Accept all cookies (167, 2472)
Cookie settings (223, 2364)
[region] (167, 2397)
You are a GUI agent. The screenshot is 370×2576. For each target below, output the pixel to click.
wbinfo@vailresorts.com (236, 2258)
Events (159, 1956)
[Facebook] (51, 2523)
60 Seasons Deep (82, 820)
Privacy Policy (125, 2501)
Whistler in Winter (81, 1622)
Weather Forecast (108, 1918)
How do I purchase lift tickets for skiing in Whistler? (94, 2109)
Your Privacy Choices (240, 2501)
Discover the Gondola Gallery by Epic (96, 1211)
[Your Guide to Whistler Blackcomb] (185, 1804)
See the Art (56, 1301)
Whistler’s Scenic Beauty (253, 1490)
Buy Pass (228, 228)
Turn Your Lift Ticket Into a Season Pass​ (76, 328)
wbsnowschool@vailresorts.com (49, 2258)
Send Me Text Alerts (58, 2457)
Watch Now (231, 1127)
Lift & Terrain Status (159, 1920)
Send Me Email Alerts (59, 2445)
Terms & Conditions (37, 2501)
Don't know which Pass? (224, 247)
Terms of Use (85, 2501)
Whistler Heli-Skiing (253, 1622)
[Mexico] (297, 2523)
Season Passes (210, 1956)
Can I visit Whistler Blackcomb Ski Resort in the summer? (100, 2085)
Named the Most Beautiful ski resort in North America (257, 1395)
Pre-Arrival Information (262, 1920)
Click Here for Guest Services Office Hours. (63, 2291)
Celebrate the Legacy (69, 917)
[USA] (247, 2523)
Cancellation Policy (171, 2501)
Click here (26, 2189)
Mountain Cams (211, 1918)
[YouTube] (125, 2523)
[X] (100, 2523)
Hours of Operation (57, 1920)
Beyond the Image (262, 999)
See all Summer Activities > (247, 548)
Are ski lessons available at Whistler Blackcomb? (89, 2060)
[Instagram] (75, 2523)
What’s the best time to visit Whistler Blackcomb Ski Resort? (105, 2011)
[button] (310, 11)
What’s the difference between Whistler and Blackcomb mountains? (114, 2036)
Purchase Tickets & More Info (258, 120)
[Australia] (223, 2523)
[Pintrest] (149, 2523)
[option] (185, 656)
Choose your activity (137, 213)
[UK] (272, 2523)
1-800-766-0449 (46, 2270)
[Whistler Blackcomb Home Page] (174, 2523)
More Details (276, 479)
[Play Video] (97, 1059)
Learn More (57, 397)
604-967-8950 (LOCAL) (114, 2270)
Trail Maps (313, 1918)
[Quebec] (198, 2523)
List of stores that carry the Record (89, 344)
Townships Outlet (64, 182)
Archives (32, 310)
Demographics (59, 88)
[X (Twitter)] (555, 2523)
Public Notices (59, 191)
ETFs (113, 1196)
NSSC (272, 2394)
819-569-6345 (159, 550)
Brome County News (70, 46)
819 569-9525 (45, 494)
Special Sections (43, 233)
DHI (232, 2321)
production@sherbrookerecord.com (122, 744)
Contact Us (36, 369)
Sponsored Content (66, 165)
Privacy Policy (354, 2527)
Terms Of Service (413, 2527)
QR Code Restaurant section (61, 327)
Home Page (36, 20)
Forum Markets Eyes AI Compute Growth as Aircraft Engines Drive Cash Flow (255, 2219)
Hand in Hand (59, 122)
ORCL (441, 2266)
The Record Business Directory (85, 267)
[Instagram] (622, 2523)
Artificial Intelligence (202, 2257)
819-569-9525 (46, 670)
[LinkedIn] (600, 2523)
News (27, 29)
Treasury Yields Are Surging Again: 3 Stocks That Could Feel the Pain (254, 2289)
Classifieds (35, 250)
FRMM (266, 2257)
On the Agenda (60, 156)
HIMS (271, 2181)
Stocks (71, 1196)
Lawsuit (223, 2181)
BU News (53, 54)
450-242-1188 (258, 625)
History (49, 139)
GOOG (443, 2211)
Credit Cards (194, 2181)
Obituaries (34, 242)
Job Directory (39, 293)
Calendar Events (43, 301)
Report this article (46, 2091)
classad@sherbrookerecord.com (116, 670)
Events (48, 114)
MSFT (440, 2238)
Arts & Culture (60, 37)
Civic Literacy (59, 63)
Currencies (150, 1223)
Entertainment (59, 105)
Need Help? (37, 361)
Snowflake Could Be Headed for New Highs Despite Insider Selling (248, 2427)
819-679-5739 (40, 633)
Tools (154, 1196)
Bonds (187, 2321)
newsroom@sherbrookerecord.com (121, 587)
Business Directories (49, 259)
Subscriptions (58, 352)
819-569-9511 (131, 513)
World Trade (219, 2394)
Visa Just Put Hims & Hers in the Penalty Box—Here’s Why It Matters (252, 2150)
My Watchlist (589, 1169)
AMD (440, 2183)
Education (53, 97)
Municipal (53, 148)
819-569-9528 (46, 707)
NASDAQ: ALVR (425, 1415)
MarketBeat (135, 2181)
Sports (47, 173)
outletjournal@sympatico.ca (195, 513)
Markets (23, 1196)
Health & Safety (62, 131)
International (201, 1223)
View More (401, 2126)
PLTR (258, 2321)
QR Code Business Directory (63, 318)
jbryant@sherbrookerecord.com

→ Work item
Give again, word for word, every line of the listing above from the one with "Sponsored Content (66, 165)" to the one with "Entertainment (59, 105)", both inclusive, and nothing beyond them.

→ Solution to the problem
Sponsored Content (66, 165)
Privacy Policy (354, 2527)
Terms Of Service (413, 2527)
QR Code Restaurant section (61, 327)
Home Page (36, 20)
Forum Markets Eyes AI Compute Growth as Aircraft Engines Drive Cash Flow (255, 2219)
Hand in Hand (59, 122)
ORCL (441, 2266)
The Record Business Directory (85, 267)
[Instagram] (622, 2523)
Artificial Intelligence (202, 2257)
819-569-9525 (46, 670)
[LinkedIn] (600, 2523)
News (27, 29)
Treasury Yields Are Surging Again: 3 Stocks That Could Feel the Pain (254, 2289)
Classifieds (35, 250)
FRMM (266, 2257)
On the Agenda (60, 156)
HIMS (271, 2181)
Stocks (71, 1196)
Lawsuit (223, 2181)
BU News (53, 54)
450-242-1188 (258, 625)
History (49, 139)
GOOG (443, 2211)
Credit Cards (194, 2181)
Obituaries (34, 242)
Job Directory (39, 293)
Calendar Events (43, 301)
Report this article (46, 2091)
classad@sherbrookerecord.com (116, 670)
Events (48, 114)
MSFT (440, 2238)
Arts & Culture (60, 37)
Civic Literacy (59, 63)
Currencies (150, 1223)
Entertainment (59, 105)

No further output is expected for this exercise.